The problem
Reproduce the blog post below in full, word for word, from its date line to its final sentence.

Wednesday, January 19, 2011

A Velcro Renaissance

Welcome
Got two fairly polarizing topics I want to discuss today.
First off we have jersey shore.
You either love it, or you think those 8 retards are the root of most evil on earth. Personally I love that shit. I’m not disputing the fact that they all suffer from mild to severe mental retardation (probably linked to exponentially higher rates of exposure to U.V. rays than the average person is supposed to ...expose themselves to in a lifetime). The fact is if you take it for what it is, it’s hilarious, it’s random, pointless, and everything I love about TV and modern media in general.
So my point is, if you hate it that’s cool I’m not about to bust into your room with my bedazzled Ed Hardy iPhone playing obnoxious party beats wearing a tight bedazzled Ed Hardy V-neck T-shirt, with a bedazzled heavily curved sideways tilted AND twisted Ed Hardy hat, with slightly less bedazzled but no less obnoxious Ed Hardy shoes with some expensive brand of obnoxious jeans. I’m not sure if Ed is bedazzling jeans for the mainstream yet?

Raw data
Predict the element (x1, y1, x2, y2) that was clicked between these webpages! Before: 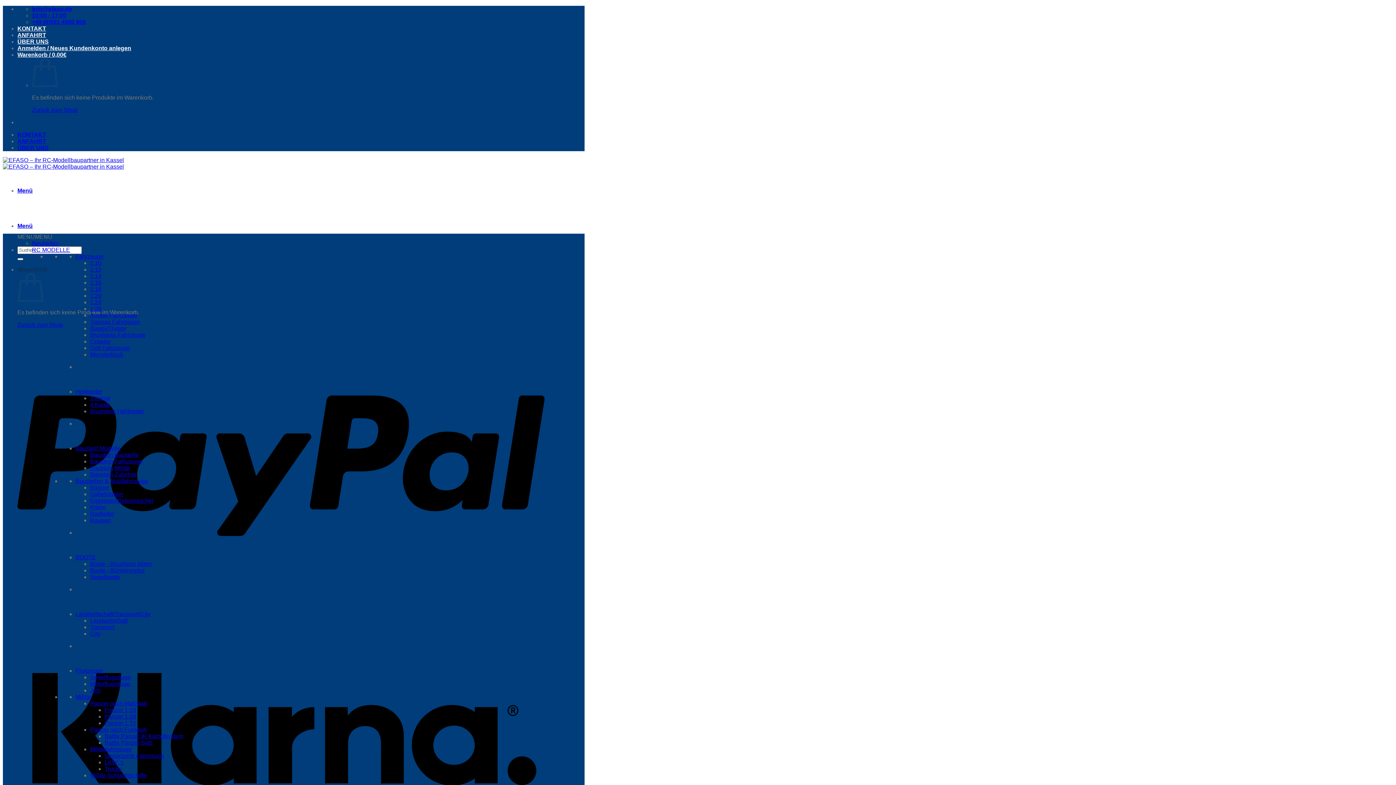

Task answer
Wednesday, January 19, 2011

A Velcro Renaissance

Welcome
Got two fairly polarizing topics I want to discuss today.
First off we have jersey shore.
You either love it, or you think those 8 retards are the root of most evil on earth. Personally I love that shit. I’m not disputing the fact that they all suffer from mild to severe mental retardation (probably linked to exponentially higher rates of exposure to U.V. rays than the average person is supposed to ...expose themselves to in a lifetime). The fact is if you take it for what it is, it’s hilarious, it’s random, pointless, and everything I love about TV and modern media in general.
So my point is, if you hate it that’s cool I’m not about to bust into your room with my bedazzled Ed Hardy iPhone playing obnoxious party beats wearing a tight bedazzled Ed Hardy V-neck T-shirt, with a bedazzled heavily curved sideways tilted AND twisted Ed Hardy hat, with slightly less bedazzled but no less obnoxious Ed Hardy shoes with some expensive brand of obnoxious jeans. I’m not sure if Ed is bedazzling jeans for the mainstream yet?